Our Manufacturing Innovations

For probiotics to be effective and offer health benefits, they must remain viable throughout delivery. This requires the probiotic cells to survive both the manufacturing process and the shelf-life conditions of the final product. Additionally, they must endure passage through the digestive tract to the intended site of intestinal delivery. Typically, only 20% of traditional, uncoated cells survive through the the small intestine.

 We've created a microencapsulation technology that envelops probiotic cells in a food-grade, lipidic vegetable matrix. This enhances the durability and survivability of the probiotics. Our patented technology ensures that these microencapsulated strains are stable throughout shelf life and safely navigate the stomach's acidic environment, reaching the intestinal tract intact to proliferate and perform their biological functions.

Although the efficacy of probiotics is well-documented for many health applications, probiotic products can pose a risk to individuals with moderate to severe food allergies, as well as to infants and children whose allergy profiles are still unknown. This is because probiotic products can trigger allergic reactions due to the presence of allergens in the manufacturing process. In fact, studies have shown that roughly 70% of probiotic products on the European market contain milk or its derivatives.

We've pioneered an innovative, internationally patented manufacturing process (EP 1 869 161 B1 - WO/2007/054989) to create allergen-free probiotics. Our probiotics are free from all potential allergens listed in both Annex II of Regulation EU n. 1169/2011 and relevant U.S. regulations. This is achieved by avoiding the use of any potential allergens throughout the probiotic manufacturing process and the final dosage forms. Each of our 'Allergen-free' batches is certified by our internal Quality System, which monitors for possible cross-contamination, ensuring a safe formulation even for those with food allergies or intolerances.

Infants and individuals with swallowing or chewing difficulties require a liquid formulation that delivers the necessary daily amount of probiotic bacteria in just a few drops, typically 5-10. An oil suspension is the ideal dosage form for these patients, as a non-aqueous matrix is essential; live bacteria deteriorate quickly in water-based solutions. However, most oil suspensions on the market are low quality and negatively impact the viability of the suspended probiotics.

We've created an oil suspension that preserves microbial efficacy throughout its entire shelf life. This is achieved by selecting a vegan vegetable oil blend (corn oil and/or sunflower oil) free from toxic factors, and by safeguarding the probiotic strains from oxidation through our patented microencapsulation technology, which uses a special food-grade lipid vegetable coating matrix. This stable liquid format is ideal for delivery of probiotics to babies and patients with swallowing difficulties.

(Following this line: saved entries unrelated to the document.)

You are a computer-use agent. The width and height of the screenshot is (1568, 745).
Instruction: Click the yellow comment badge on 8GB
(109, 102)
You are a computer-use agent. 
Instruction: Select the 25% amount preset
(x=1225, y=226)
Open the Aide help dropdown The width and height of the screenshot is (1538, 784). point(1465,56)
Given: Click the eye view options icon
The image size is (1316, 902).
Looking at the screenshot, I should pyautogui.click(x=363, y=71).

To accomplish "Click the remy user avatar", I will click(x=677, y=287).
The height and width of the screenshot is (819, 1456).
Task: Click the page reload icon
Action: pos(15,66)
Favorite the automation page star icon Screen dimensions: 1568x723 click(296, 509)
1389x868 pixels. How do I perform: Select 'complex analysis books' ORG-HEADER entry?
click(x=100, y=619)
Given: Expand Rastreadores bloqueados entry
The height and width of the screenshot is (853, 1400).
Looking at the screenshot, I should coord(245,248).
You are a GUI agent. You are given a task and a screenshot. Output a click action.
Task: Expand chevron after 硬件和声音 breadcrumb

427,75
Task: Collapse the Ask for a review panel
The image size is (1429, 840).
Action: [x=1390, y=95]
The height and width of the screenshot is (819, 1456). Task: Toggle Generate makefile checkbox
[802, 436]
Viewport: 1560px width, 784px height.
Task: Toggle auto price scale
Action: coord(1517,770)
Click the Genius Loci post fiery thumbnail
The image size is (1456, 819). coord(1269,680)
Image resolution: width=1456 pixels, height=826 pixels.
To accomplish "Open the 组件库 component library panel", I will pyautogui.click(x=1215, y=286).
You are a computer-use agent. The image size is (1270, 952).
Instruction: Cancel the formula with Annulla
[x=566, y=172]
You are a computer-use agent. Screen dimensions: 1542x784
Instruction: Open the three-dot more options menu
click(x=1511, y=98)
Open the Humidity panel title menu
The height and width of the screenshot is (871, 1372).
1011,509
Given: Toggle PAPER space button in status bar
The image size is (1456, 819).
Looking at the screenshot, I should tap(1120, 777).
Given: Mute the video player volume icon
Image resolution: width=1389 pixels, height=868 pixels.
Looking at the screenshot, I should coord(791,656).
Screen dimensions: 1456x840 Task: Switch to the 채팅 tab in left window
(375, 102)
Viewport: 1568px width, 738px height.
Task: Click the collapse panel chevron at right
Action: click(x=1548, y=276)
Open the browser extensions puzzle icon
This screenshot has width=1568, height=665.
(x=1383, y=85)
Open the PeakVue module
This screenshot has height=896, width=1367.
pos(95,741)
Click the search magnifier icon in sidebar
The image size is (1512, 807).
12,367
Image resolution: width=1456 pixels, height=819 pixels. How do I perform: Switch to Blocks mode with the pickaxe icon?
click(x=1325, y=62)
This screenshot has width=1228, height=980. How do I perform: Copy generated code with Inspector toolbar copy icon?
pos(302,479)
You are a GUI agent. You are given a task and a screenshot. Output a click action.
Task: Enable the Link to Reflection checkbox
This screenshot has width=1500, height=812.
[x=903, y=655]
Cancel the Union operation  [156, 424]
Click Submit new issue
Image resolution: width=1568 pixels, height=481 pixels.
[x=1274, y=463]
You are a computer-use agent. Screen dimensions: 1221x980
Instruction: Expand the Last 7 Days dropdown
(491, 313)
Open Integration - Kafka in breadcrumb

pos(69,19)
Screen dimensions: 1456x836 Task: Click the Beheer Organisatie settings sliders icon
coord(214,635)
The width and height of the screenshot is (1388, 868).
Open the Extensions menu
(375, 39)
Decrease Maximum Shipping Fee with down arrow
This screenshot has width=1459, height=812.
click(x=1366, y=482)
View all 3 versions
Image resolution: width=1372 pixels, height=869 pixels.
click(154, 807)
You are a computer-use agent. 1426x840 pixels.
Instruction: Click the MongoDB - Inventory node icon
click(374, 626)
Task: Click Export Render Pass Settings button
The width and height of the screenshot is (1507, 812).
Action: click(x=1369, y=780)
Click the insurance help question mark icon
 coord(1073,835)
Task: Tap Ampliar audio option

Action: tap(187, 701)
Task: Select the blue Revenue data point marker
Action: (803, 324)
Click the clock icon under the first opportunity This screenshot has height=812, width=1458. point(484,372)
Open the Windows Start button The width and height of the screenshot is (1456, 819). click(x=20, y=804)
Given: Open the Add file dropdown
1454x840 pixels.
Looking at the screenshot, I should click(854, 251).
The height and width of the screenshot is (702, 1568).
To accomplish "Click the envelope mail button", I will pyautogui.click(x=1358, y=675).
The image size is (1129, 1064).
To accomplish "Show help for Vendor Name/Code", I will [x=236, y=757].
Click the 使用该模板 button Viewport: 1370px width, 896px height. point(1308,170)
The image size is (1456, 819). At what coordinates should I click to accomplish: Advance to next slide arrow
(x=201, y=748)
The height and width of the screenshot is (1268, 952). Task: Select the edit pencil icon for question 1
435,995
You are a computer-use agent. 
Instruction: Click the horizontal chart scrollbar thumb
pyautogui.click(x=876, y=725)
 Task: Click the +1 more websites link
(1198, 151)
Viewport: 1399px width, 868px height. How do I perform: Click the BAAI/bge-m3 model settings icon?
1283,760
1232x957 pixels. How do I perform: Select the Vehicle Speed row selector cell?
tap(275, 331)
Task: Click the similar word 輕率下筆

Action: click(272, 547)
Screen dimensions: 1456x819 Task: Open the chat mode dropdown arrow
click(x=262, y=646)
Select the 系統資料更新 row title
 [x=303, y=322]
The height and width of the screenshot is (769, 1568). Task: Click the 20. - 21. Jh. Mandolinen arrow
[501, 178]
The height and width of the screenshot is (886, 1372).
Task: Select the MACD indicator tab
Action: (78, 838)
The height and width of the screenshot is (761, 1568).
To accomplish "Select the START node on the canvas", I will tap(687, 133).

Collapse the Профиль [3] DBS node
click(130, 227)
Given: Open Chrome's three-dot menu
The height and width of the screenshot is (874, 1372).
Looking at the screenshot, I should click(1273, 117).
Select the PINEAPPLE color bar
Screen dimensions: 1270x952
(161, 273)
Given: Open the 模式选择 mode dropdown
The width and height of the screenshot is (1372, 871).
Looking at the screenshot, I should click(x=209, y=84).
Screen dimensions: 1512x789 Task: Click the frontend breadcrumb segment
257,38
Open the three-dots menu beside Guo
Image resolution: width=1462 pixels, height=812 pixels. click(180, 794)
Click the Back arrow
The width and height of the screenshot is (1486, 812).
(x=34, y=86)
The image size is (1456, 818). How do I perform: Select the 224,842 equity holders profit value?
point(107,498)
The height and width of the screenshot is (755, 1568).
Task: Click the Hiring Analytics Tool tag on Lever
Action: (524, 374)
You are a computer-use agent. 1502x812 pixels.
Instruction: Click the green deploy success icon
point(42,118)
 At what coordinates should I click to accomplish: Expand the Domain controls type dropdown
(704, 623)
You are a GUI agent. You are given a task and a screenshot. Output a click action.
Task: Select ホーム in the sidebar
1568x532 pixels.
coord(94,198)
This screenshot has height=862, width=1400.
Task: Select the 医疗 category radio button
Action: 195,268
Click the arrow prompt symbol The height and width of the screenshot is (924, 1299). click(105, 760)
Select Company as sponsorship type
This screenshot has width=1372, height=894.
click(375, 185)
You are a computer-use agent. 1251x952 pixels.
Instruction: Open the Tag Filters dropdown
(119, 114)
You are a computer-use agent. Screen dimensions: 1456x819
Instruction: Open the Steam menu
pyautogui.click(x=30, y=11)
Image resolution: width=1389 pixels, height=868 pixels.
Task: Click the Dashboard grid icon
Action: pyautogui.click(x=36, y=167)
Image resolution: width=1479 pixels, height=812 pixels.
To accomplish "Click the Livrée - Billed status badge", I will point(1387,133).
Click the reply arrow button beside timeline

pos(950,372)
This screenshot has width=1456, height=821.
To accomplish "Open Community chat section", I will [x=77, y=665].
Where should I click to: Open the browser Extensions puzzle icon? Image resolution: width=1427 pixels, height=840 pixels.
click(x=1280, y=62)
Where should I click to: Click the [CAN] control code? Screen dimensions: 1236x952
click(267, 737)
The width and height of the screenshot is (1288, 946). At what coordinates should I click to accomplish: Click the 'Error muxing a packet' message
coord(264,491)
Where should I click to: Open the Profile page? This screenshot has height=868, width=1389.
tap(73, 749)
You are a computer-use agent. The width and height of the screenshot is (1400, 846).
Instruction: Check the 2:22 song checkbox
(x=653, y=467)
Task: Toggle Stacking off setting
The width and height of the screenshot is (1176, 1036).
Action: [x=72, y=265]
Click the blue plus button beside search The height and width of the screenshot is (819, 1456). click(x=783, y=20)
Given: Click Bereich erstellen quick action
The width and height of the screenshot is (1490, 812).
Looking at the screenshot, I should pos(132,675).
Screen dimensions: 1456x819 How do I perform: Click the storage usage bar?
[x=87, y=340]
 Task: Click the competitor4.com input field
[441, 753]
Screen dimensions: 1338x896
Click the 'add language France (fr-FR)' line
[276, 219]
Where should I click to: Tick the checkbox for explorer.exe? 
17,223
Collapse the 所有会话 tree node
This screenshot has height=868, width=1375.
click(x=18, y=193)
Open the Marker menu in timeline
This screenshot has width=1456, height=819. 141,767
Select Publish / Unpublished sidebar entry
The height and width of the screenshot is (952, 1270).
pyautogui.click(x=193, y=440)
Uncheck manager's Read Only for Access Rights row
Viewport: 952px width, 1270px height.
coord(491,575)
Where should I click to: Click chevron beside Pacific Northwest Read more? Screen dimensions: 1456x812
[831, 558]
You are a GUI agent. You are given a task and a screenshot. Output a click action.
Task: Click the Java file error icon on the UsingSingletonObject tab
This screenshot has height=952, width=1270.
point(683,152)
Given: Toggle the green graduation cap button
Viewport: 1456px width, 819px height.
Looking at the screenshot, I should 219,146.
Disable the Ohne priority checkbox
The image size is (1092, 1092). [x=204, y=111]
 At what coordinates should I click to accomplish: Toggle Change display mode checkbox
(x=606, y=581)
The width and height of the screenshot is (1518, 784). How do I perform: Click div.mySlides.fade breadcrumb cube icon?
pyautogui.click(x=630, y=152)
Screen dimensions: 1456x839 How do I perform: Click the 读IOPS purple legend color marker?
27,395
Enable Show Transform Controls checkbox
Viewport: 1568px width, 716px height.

The probiotics industry faces a significant challenge in bacterial enumeration, a crucial factor for product quality and efficacy. Traditional Plate Count (PC) methods with a Colony Forming Unit (CFU) quantification, although widely used, have limitations in speed, accuracy, and applicability to diverse bacterial strains. These shortcomings are especially problematic given the complex nature of probiotics and the growing inclusion of non-culturable and heat-killed strains.

Probiotical is pioneering the use of Flow Cytometry, a state-of-the-art enumeration technology that addresses these challenges head-on. This advanced method allows for rapid, accurate, and comprehensive bacterial counting, including the detection of Viable But Not Culturable (VBNC) cells. By implementing Flow Cytometry, Probiotical is setting new industry standards, ensuring that their products meet the highest criteria for quality and efficacy.